Not all their arguments are based on scripture.  Oh, no.  They've actually got some "science" to back them up.  Their evidence includes such gems as pointing out that all the people and even our oceans would immediately fall off the world if it was round.  After all, you don't see oceans on the side of a beach ball.  Yes, they actually make this argument.  I don't suppose that there's any point in explaining how gravity works to these people or that there's no "down" in the cosmic sense.  Clearly it's beyond their comprehension that water falls off a ball because it's pulled there by the Earth's gravity, not because it's falling "down."  Likewise, they obviously don't understand that things wouldn't fall off the Earth simply because maps of the solar system depict things facing certain directions.  The empty space beyond The South Pole isn't "below" or "under" the Earth anymore than the space is "above" The North Pole.  If we favored "overhead" depictions of the solar system, would they be scoffing that the Earth would fall into the sun?  This is the kind of idiocy that makes witch trials sound downright sensible.
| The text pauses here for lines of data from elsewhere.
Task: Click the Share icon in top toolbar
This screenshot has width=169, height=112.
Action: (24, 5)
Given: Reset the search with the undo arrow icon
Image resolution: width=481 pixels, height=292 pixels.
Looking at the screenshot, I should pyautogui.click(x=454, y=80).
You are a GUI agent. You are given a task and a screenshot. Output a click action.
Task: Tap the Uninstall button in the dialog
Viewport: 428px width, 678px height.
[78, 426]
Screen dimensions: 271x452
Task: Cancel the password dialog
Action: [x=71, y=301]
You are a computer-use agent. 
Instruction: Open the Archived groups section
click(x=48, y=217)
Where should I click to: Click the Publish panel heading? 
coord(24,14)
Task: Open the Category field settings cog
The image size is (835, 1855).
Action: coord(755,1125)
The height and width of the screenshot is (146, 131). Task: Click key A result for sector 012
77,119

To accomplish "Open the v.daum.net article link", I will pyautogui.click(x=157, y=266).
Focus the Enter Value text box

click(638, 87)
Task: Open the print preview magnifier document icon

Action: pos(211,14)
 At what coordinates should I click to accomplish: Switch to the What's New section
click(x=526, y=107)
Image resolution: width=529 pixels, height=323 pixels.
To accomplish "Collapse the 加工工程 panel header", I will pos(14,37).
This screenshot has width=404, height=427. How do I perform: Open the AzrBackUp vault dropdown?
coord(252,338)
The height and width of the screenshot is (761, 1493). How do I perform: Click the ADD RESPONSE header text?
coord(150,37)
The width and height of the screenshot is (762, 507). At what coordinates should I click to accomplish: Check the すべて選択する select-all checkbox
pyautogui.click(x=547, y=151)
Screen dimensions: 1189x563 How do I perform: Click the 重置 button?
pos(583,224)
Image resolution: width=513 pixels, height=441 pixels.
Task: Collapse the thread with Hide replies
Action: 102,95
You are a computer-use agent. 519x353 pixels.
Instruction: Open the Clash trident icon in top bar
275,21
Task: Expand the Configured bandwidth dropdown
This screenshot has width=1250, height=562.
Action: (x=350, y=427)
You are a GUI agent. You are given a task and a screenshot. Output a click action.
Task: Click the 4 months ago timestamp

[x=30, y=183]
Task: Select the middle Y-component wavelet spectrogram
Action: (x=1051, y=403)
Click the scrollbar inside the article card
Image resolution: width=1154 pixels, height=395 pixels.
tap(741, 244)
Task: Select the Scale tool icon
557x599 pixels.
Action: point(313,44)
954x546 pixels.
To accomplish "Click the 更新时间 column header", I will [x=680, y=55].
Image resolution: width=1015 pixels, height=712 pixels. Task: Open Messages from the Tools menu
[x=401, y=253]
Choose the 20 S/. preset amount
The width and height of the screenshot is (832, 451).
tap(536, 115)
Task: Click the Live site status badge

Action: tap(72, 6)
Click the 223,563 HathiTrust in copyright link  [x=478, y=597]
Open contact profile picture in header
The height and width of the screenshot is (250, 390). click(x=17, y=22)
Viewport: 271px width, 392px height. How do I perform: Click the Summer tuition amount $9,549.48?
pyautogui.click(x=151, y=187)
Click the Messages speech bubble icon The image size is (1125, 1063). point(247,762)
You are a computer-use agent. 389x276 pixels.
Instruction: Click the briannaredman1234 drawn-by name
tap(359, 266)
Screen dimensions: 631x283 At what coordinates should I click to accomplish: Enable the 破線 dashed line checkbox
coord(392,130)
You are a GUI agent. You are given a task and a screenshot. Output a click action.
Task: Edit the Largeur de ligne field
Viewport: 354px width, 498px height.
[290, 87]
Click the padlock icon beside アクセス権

The motion of a round Earth is also problematic for them.  They argue that we would be thrown out into space as we rounded the celestial corner.  This one is a little more subtle.  If the first argument employed a toddler's logic, then this one at least employs a ten year old's logic. Granted it's a ten year old that's had a large rusty spike driven through the comprehension centers of the brain, but at least it suggests a basic understanding of inertia and motion.  The problem is that these concepts are completely misapplied.  For one thing, inertia pulls on the occupant of a swerving car because the car is deviating suddenly from a straight path and there's a struggle between the occupant being compelled to continue on that path, and the pull from the sudden shift in direction.  The Earth moves in an elliptical orbit.  None of its turns are a sudden deviation from a straight path.  Plus, once again there's the play of the Earth's gravity in this and the fact that it can't be transposed to some arbitrary place below the Earth and...but why am I even trying to refute this nonsense?

The funny thing about these arguments is that they're based in The Flat Earth Society's own idiotic misunderstanding of science.  It would be one thing if they had a coherent understanding of the heliocentric model and they were able to stand toe for toe against it.  As it is, they've constructed a straw man even more brainless than the Scarecrow himself.  They see gravity as merely something that makes things fall downward, and under this view a round Earth is unfathomable to them.  They're not engaged in a battle with science, but rather with their own gross ignorance of it.

Wikipedia reports that at the close of the last century, there were at least 3,000 members of the society.  Again, it's a small minority, but they are out there.  Think about that the next time you're standing in a long line at the grocery store.  There could be someone in that line with you that actually believes this garbage.  It shouldn't be hard to spot them.  Look for the drool on the front of their shirt.